Estas palabras de san Pablo, tomadas de la carta a los Gálatas, constituyen la primera lectura de la misa de hoy, fiesta de Santa Brígida de Suecia. Difícilmente podría haberse elegido un texto que resumiera mejor la vida de esta gran santa, copatrona de Europa. Porque la santidad no consiste, ante todo, en hacer cosas extraordinarias, sino en dejar que Cristo viva en nosotros hasta el punto de poder repetir con verdad: “Vivo, pero no soy yo el que vive; es Cristo quien vive en mí ”.
Precisamente porque Cristo ocupaba el centro de su existencia, Santa Brígida sintió una atracción cada vez mayor hacia el misterio de la Pasión. De esa contemplación nacieron sus célebres oraciones sobre los sufrimientos del Señor, que durante siglos han alimentado la piedad de innumerables cristianos. También recibió profundas visiones sobre la vida y la Pasión de Jesucristo, no destinadas a satisfacer una curiosidad piadosa, sino para despertar un amor más intenso al Crucificado.
Pero el mayor milagro de Santa Brígida no fueron sus visiones y revelaciones. El verdadero prodigio fue una existencia tan transformada por la gracia que podía transparentar la vida misma de Cristo. Los dones extraordinarios pasan, son para el tiempo; la santidad permanece, es para la eternidad. Dios no llama a todos a recibir revelaciones, pero sí invita a todos a vivir esa unión profunda con su Hijo que convierte nuestros pensamientos en los suyos, nuestras palabras en eco de las suyas y nuestro amor en reflejo del suyo.

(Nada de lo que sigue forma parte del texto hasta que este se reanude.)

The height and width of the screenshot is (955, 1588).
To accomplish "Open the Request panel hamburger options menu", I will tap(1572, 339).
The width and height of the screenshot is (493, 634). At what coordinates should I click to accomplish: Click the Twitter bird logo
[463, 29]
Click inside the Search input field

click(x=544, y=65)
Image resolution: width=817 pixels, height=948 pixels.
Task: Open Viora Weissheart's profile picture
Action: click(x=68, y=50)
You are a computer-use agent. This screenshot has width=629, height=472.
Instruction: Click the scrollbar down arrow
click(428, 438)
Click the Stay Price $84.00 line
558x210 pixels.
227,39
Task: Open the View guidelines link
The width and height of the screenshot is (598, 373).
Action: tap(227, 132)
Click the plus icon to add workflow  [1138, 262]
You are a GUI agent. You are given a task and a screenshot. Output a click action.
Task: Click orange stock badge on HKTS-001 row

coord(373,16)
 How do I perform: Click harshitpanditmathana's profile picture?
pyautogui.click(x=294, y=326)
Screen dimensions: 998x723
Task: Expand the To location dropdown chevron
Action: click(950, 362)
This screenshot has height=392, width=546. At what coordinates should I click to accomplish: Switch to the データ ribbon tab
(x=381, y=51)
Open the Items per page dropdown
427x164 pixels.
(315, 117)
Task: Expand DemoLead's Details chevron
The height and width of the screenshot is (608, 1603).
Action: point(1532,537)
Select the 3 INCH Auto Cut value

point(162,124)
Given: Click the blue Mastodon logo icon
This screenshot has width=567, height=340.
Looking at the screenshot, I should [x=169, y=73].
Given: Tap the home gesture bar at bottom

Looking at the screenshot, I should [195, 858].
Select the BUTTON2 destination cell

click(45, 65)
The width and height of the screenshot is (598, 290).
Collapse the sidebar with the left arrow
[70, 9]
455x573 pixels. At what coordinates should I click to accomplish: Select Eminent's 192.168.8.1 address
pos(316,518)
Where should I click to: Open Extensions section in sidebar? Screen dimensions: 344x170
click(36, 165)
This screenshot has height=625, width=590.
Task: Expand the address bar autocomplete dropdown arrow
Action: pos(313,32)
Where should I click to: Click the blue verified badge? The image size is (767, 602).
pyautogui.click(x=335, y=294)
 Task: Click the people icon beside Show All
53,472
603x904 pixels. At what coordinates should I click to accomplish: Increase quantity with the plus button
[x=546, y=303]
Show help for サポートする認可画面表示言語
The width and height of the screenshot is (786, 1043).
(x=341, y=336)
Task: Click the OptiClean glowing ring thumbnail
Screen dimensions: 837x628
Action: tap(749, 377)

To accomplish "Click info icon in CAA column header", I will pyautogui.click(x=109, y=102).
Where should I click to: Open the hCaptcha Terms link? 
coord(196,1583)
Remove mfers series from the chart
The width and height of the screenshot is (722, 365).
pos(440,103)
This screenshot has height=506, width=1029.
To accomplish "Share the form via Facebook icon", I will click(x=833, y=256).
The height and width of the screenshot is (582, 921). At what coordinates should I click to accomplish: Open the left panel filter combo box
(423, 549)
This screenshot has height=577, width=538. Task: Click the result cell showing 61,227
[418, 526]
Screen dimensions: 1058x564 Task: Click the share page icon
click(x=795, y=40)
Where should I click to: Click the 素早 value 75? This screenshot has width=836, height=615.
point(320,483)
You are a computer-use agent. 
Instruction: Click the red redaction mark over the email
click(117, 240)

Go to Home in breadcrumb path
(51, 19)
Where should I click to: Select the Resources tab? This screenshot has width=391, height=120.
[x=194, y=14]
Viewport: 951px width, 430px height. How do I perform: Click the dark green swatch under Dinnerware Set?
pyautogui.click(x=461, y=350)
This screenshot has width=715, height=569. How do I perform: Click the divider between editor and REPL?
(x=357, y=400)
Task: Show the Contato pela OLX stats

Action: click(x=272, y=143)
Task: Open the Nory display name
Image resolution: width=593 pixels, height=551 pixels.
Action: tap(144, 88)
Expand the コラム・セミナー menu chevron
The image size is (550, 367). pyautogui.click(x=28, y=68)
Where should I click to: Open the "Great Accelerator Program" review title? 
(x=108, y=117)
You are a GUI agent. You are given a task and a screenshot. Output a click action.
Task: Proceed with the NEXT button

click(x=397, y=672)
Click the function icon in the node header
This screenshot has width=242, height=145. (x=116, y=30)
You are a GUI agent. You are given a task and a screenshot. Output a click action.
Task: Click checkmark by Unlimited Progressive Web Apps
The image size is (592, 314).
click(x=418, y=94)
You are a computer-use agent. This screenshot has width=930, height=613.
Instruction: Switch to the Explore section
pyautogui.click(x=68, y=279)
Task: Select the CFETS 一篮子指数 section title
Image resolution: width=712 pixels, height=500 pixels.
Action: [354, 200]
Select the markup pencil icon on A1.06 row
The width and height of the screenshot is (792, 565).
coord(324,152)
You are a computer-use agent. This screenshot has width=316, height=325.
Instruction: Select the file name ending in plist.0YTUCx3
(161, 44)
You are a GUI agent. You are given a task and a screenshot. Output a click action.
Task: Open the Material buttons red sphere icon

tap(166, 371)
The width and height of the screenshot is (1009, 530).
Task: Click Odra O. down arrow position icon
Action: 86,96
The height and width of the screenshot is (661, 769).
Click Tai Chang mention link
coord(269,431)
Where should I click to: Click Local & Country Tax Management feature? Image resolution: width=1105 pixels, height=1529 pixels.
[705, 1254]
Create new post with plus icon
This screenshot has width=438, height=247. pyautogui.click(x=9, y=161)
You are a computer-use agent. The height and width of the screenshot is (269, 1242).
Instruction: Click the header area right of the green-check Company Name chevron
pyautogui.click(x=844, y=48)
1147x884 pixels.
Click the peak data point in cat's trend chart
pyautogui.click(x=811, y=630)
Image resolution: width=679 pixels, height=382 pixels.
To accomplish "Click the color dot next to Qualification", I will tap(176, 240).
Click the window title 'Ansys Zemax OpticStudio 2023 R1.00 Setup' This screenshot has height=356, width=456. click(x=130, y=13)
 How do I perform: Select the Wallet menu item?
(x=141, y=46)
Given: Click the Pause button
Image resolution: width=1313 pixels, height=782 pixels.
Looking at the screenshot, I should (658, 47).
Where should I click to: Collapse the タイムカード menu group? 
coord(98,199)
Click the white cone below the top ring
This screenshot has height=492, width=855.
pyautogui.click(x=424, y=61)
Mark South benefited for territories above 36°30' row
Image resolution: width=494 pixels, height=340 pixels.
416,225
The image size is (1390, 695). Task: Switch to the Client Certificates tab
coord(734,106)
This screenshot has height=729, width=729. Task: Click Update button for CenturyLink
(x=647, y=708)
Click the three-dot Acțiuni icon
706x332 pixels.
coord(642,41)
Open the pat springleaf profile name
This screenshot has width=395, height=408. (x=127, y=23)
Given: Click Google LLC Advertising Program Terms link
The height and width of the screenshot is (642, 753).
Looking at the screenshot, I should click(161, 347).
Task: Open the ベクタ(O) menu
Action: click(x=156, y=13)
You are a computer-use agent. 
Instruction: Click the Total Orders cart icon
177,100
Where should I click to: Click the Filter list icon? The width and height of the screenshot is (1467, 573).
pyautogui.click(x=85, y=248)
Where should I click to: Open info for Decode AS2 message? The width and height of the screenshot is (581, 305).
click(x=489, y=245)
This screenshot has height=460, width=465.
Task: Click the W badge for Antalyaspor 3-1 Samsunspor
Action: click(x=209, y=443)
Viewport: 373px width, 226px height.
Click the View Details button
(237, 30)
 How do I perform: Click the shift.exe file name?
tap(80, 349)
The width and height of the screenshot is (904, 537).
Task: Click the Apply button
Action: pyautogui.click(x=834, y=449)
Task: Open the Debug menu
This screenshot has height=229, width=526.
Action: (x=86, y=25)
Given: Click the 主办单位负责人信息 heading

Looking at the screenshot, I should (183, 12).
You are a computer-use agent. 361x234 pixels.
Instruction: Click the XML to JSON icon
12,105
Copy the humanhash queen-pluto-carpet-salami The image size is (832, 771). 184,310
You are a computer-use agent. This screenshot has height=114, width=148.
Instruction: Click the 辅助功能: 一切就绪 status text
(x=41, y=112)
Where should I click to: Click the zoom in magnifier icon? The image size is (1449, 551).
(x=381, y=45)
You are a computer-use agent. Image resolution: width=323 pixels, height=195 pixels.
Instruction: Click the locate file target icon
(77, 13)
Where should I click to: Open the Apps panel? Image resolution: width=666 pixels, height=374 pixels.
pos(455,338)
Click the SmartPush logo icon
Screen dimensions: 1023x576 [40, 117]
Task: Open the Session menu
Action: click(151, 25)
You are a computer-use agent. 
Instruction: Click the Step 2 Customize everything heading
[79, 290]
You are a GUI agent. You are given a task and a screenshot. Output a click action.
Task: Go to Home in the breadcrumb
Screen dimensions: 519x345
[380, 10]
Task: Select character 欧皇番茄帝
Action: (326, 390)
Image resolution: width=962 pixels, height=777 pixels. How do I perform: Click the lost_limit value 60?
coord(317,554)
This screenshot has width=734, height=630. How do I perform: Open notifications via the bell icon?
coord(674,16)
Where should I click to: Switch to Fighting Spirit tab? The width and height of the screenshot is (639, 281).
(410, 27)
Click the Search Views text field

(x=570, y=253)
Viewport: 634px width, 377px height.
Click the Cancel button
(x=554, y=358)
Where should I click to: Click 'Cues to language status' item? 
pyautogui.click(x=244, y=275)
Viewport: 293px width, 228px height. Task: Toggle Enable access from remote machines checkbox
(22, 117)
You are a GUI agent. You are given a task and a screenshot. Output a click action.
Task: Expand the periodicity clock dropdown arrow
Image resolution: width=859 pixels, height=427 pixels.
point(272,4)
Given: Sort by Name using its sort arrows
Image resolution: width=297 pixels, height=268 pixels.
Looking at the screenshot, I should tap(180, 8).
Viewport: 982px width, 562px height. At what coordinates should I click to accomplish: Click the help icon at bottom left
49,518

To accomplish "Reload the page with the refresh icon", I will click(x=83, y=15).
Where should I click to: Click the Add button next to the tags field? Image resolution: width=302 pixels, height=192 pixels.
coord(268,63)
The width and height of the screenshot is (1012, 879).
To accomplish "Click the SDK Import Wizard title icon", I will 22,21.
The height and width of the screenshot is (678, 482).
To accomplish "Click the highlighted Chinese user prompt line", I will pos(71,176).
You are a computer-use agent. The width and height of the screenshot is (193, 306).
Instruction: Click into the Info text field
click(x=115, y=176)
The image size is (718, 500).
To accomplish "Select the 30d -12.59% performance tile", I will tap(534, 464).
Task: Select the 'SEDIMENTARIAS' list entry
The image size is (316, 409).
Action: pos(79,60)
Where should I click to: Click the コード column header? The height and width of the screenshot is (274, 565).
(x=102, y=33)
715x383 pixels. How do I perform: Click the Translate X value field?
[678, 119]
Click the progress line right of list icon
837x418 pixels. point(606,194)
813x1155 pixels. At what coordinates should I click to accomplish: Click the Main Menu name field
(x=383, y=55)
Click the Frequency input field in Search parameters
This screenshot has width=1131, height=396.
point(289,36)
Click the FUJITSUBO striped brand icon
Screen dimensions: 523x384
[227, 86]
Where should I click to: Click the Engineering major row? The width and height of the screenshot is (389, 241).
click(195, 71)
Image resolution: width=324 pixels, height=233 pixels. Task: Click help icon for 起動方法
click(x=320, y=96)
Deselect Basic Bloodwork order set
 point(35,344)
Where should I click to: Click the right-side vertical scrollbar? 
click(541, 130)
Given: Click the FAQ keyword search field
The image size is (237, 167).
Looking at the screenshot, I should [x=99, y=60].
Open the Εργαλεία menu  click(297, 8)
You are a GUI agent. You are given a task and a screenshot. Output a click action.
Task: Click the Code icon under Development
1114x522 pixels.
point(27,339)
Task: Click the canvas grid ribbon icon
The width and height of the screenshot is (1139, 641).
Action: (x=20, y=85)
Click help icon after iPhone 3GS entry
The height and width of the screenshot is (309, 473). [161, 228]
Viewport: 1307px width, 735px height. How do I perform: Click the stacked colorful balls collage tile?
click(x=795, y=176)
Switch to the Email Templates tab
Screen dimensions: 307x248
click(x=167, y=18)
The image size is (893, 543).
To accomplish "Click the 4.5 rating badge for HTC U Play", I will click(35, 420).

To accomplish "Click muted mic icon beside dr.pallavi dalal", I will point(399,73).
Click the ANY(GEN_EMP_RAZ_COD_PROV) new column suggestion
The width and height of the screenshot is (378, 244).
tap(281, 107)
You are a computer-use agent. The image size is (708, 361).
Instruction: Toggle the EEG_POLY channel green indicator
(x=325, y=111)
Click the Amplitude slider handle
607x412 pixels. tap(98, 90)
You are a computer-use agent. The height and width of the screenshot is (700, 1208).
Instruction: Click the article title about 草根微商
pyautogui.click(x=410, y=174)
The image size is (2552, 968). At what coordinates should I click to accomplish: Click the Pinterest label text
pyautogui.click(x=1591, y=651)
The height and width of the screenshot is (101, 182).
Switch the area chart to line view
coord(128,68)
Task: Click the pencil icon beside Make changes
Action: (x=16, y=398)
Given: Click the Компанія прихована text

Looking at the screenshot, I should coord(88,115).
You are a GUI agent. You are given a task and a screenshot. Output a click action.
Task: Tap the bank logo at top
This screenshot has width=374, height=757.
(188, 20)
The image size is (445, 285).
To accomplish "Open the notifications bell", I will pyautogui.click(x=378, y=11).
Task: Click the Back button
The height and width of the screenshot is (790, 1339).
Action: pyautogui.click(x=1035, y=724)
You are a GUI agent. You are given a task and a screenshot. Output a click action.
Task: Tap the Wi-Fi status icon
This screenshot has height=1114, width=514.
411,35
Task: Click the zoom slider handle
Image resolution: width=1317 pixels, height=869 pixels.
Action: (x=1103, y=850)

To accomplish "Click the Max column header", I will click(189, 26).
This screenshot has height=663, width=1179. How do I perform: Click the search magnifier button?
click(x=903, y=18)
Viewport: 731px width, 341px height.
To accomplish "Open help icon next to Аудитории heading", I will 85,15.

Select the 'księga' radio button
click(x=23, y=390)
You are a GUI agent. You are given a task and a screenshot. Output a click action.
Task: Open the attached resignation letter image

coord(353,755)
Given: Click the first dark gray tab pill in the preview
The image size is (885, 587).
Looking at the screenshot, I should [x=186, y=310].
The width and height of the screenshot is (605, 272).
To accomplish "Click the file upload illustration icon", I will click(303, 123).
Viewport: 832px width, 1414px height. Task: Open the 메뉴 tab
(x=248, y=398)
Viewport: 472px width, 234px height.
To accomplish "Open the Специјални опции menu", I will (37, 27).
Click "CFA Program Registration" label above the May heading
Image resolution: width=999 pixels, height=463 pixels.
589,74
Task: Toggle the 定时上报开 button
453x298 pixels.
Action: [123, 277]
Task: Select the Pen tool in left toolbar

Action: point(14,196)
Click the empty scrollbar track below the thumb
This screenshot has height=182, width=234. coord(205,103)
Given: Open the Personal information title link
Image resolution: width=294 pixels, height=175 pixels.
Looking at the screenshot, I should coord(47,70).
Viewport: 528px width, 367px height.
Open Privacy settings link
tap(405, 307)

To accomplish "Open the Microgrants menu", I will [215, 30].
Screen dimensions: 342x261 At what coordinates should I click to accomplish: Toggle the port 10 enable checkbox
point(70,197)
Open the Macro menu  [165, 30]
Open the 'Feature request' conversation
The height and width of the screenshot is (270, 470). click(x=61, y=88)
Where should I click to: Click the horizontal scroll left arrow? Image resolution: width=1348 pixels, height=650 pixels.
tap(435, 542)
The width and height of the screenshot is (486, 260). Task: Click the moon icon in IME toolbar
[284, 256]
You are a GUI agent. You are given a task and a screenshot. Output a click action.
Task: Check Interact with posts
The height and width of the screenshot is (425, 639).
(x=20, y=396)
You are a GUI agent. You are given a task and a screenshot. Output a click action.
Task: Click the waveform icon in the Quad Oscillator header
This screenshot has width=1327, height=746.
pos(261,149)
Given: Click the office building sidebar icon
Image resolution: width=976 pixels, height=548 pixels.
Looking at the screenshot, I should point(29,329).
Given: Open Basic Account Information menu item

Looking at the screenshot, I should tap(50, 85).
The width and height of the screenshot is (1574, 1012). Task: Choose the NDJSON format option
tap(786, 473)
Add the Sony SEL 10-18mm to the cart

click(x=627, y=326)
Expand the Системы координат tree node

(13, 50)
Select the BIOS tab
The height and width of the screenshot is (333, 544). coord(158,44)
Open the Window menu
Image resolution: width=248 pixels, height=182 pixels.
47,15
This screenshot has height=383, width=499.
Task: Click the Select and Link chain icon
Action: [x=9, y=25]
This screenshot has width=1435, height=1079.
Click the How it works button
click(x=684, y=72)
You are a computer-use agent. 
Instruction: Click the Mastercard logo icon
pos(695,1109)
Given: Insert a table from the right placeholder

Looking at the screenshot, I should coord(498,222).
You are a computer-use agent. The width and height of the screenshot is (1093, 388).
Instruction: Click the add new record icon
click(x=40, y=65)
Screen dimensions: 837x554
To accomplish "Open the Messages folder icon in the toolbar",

El secreto de todo está en la última frase de san Pablo: “Me amó y se entregó por mí”. No dice solamente “por nosotros”, aunque sea verdad. Lo dice en singular. Cada santo comienza a serlo cuando descubre que Cristo no ha amado únicamente al mundo, sino que lo ha amado personalmente a él. También Santa Brígida vivió desde esa certeza. Y quien llega a comprender que el Hijo de Dios se entregó por él ya no puede seguir viviendo para sí mismo. Sin darse apenas cuenta, un día descubre que aquellas palabras del Apóstol han dejado de ser un ideal para convertirse en una realidad: “Ya no soy yo”.